WHAT IS ASKED: Rewrite the lines from the one containing "This screenshot has width=801, height=545." through the one containing "coord(111,79)", substituting "Basic Builder" for "Advanced Builder" and keeping everything else the same.

SUPPLIED RECORDS:

_ _ _ _ _

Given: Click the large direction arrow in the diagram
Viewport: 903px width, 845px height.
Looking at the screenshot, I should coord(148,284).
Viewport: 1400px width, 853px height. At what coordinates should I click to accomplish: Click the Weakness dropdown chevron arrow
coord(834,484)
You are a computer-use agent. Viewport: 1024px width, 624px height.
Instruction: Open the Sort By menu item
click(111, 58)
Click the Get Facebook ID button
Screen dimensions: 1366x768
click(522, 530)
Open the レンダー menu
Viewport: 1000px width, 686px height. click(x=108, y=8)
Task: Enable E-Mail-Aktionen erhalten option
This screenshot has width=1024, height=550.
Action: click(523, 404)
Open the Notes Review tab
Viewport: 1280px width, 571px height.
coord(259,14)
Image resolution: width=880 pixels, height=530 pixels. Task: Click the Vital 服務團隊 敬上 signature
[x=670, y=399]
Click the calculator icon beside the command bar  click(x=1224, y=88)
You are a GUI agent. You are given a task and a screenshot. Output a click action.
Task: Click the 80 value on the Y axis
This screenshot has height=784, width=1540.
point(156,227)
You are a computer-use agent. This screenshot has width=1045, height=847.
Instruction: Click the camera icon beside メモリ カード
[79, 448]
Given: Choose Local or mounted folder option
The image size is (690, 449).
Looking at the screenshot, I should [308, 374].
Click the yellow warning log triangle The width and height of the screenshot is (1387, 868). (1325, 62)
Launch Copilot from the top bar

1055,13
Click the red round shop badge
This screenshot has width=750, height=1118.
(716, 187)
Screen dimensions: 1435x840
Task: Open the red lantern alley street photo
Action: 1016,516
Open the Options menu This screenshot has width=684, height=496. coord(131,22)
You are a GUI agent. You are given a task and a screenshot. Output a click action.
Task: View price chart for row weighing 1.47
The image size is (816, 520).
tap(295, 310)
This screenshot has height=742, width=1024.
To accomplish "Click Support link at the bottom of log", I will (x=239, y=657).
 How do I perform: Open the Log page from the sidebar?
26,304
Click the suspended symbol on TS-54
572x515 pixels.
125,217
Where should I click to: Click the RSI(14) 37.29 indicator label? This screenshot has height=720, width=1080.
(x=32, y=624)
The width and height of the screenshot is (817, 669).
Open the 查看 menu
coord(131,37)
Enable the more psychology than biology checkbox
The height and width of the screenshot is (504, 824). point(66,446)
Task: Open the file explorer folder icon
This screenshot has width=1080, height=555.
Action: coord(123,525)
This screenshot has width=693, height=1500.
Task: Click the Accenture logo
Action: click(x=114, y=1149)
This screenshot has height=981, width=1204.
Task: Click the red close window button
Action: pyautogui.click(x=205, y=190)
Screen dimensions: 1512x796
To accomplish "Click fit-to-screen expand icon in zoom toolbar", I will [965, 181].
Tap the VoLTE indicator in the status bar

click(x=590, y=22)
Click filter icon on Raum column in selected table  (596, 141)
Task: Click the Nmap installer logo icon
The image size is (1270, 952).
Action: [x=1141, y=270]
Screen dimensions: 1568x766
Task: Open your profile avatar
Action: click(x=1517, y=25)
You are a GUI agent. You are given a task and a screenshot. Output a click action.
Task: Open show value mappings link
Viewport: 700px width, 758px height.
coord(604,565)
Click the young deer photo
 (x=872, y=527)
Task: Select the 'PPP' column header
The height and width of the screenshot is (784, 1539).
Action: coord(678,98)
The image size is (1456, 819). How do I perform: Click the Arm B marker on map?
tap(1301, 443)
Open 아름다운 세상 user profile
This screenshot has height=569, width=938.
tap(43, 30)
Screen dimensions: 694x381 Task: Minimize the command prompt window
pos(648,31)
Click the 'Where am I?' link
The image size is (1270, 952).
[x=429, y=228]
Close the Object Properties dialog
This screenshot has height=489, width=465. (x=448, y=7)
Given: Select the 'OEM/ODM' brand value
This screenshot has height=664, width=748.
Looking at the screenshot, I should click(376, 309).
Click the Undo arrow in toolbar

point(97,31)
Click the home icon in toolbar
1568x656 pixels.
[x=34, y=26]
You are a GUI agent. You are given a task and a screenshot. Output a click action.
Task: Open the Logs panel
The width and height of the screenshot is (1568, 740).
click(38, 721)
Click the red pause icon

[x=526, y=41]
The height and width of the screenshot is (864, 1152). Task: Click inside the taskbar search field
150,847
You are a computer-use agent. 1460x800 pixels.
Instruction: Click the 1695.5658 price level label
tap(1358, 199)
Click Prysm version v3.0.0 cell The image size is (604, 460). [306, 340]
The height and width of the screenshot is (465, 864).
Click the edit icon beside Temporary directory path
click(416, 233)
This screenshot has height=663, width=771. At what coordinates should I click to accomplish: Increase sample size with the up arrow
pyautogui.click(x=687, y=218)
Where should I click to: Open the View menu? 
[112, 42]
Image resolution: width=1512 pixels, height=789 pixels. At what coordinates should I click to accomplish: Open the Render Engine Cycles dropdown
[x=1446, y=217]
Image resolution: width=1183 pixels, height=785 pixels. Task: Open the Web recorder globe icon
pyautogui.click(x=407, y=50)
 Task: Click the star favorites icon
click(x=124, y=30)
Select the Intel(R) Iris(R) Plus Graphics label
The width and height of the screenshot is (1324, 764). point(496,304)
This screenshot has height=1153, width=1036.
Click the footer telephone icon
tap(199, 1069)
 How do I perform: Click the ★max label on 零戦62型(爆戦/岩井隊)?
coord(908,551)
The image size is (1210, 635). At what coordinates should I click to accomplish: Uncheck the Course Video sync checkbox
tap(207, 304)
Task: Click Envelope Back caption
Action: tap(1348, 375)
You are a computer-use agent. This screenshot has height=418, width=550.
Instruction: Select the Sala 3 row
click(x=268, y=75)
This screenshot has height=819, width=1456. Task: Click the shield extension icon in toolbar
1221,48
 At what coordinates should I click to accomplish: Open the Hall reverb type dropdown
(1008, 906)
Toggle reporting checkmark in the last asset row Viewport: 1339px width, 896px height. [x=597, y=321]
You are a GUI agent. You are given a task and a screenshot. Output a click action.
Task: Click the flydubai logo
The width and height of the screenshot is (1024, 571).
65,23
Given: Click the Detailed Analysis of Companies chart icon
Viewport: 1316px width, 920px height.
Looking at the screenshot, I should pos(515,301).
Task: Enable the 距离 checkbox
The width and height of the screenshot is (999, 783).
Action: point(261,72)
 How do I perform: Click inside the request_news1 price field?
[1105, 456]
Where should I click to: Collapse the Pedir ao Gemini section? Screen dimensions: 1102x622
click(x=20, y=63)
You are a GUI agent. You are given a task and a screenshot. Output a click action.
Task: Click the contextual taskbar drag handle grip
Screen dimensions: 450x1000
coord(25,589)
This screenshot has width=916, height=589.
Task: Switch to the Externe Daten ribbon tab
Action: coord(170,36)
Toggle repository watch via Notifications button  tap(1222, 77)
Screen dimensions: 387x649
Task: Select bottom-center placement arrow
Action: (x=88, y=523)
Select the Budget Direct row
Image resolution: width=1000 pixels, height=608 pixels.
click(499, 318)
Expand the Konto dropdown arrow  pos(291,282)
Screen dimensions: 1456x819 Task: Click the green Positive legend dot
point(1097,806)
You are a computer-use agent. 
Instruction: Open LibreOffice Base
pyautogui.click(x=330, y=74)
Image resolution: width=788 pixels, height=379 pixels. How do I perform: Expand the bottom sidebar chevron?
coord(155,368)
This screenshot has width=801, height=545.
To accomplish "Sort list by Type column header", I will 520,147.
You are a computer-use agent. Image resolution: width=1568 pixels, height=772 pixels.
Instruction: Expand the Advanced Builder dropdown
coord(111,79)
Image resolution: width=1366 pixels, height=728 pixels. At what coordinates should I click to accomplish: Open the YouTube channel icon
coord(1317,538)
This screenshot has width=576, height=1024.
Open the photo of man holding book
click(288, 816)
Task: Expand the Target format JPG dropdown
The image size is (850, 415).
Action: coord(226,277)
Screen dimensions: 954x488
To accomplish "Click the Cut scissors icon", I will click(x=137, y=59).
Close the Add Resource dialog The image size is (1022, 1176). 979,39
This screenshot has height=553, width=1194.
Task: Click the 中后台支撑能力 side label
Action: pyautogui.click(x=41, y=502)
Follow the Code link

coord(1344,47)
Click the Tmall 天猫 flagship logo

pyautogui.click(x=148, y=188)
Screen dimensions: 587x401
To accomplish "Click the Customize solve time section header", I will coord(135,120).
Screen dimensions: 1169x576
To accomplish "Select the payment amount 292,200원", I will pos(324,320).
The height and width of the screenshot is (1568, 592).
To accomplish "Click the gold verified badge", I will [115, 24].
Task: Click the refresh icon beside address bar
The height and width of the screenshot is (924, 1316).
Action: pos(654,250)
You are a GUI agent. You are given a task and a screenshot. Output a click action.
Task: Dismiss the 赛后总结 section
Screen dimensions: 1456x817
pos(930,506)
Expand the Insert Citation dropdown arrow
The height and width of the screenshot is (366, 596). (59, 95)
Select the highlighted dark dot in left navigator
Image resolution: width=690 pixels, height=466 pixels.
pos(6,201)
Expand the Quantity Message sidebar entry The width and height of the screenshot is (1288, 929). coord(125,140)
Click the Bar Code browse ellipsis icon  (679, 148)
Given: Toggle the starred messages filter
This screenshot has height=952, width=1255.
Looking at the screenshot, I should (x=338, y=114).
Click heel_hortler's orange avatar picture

_ _ _ _ _

EXERCISE RESPONSE:
This screenshot has width=801, height=545.
To accomplish "Sort list by Type column header", I will 520,147.
You are a computer-use agent. Image resolution: width=1568 pixels, height=772 pixels.
Instruction: Expand the Basic Builder dropdown
coord(111,79)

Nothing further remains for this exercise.